**Aim of the exercise**
Copy the stretch of rows from the line containing "This screenshot has width=583, height=624." through the line containing "click(x=887, y=112)", substituting "yellow banner" for "green banner" and leaving everything else unchanged.

**Material provided**
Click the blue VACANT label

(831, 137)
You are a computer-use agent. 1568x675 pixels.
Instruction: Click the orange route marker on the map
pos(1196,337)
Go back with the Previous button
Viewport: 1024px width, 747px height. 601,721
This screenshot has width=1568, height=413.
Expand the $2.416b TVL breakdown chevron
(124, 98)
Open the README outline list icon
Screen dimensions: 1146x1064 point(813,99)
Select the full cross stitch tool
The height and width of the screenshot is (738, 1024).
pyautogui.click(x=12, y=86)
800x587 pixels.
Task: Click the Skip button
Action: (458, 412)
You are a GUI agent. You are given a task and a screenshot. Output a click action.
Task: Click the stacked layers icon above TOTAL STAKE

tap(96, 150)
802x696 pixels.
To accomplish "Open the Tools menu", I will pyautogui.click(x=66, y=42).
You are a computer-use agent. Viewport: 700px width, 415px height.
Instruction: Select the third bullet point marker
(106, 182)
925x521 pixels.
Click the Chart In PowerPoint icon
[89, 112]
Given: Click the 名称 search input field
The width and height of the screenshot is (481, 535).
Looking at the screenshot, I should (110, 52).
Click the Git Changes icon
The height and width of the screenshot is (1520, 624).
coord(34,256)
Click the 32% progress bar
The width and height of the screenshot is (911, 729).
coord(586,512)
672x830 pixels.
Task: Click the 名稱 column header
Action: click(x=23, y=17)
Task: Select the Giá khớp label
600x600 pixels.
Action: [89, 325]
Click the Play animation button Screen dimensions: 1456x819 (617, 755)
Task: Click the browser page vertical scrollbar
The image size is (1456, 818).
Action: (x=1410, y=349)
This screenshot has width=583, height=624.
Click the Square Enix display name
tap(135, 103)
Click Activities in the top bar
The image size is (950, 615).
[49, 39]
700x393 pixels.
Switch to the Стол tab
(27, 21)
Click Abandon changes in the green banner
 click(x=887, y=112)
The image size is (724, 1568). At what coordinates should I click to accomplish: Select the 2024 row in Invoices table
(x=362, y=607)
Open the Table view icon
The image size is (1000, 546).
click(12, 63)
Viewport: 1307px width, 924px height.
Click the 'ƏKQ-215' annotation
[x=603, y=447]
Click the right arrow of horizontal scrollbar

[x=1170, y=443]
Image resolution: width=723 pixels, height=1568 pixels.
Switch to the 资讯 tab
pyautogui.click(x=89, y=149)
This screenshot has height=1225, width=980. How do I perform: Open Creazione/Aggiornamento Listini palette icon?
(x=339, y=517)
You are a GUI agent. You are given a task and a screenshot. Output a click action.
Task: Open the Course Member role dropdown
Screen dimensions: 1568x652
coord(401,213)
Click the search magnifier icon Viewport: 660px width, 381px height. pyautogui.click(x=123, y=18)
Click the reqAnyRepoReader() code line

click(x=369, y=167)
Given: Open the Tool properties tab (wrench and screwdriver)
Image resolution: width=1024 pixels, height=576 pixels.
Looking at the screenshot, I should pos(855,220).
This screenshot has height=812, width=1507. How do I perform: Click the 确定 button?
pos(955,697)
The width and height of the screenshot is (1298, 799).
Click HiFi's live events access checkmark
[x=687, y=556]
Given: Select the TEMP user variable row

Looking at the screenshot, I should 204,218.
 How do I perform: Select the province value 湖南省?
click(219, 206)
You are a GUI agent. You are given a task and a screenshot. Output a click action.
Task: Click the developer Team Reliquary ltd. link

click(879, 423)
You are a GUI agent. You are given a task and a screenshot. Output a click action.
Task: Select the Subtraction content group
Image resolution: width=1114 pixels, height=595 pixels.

**Full solution**
This screenshot has width=583, height=624.
Click the Square Enix display name
tap(135, 103)
Click Activities in the top bar
The image size is (950, 615).
[49, 39]
700x393 pixels.
Switch to the Стол tab
(27, 21)
Click Abandon changes in the yellow banner
 click(x=887, y=112)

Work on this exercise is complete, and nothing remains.